After all, six days of creation are finished, including God’s crown jewel, man, God saw everything He had made, and behold, it was “VERY GOOD.” God is very pleased with the physical world He has made.

Chapter 2 opens by telling us that God’s original creation of the physical world is finished.

READ Genesis 2:1-3

God’s creative work is completed. Past tense. To drive the point home, there is no evolution. All the various creatures, species and kinds are in place by the end of Day Six.

The phrase, “the seventh day” is repeated 3 times and is connected to 3 verbs – finished, rested, and blessed. God is finished creating. We’ve talked about that. God is resting from His work. Does this mean God is tired and needs a break? No the picture here is that of an artist who upon completing His masterpiece sits back and admires His handiwork. “And God saw everything that he had made, and behold, it was very good” (Gen 1:31).
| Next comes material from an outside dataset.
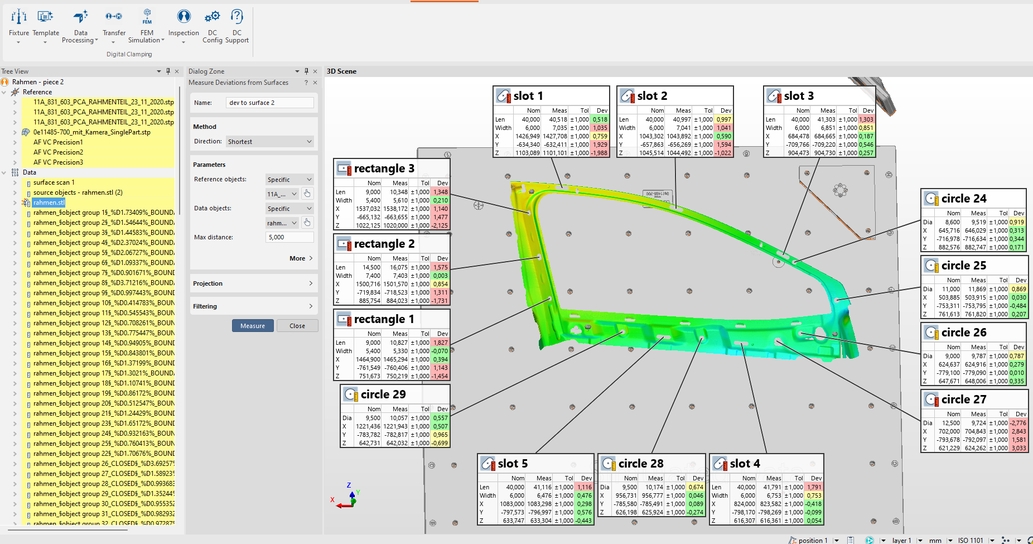Open the Direction dropdown set to Shortest
Screen dimensions: 1033x544
[x=268, y=142]
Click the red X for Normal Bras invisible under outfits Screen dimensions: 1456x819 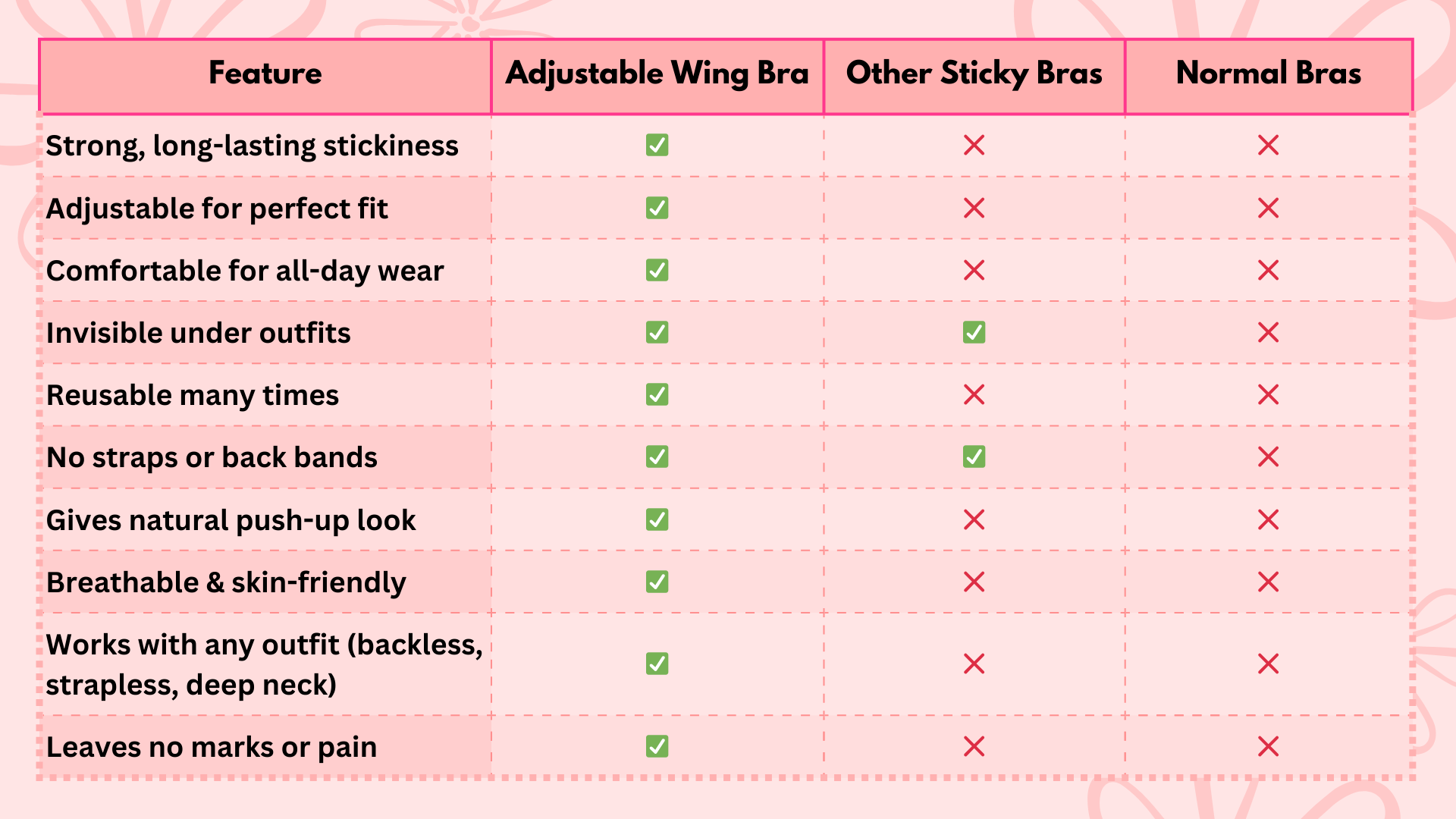pyautogui.click(x=1268, y=332)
The seventh day is a day where God does no creative work. He reflects upon what He has done and feels good about it. Exodus 31:17 tells us “on the seventh day He rested and was refreshed.” The idea is one of God taking complete delight, satisfaction, fulfillment, pleasure in what He has done.

Let’s talk about that third verb, “blessed.” The idea is that God makes the seventh day holy. He sets it apart from the other six days. Notice that there is no mention of the Sabbath or about man observing a day of rest. Not in this passage. That idea comes later in the Law. Here the focus is on God and what He does and how He feels. Something interesting to note about the seventh day which is different from the other six days – the phrase “there was evening and morning” is missing. This tells me that the seventh day is more than just another day. It is special to God.
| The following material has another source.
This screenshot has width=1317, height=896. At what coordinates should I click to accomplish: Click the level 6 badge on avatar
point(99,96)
Reflect on the perfect world that exists at this time---

 John MacArthur said that in his research on the subject of time he found no rational reason, no philosophical reason, no mathematical reason, no scientific reason for weeks. He said, “Why in the world do we occupy our lives in weeks? Why seven days? Nobody in their right mind would purposely divide 365 days into 7s; it doesn’t work. Some months have 30 days, some months have 31 days, and February has 28 or 29 days depending on whether it’s leap year or not. Why all that? Because you can’t divide 365 by 7. Well, why didn’t we do it some other way? There’s no real reason for that. Why do we have these weeks? Why is everything counted in weeks? Weeks don’t even fit well into months. Four weeks don’t make a month. Five weeks don’t make a month. Nobody would purposely do this. No committee would do this. Why in the world do we operate in sevens? I’ll tell you why. There’s only one reason – because God established that order because of creation. And every week of our lives, we go through a cycle that is intended by God to remind us that He created the world in six days and rested.”

For us Christians the weekend should be special. On the seventh day, on Saturday we are reminded of our Creator. On the first day of the week, on Sunday we are reminded of Jesus our Savior and Redeemer who rose from the dead on the first day of the week. We humans are forgetful creatures and it is good that we are reminded each and every week of just how good God has been to us!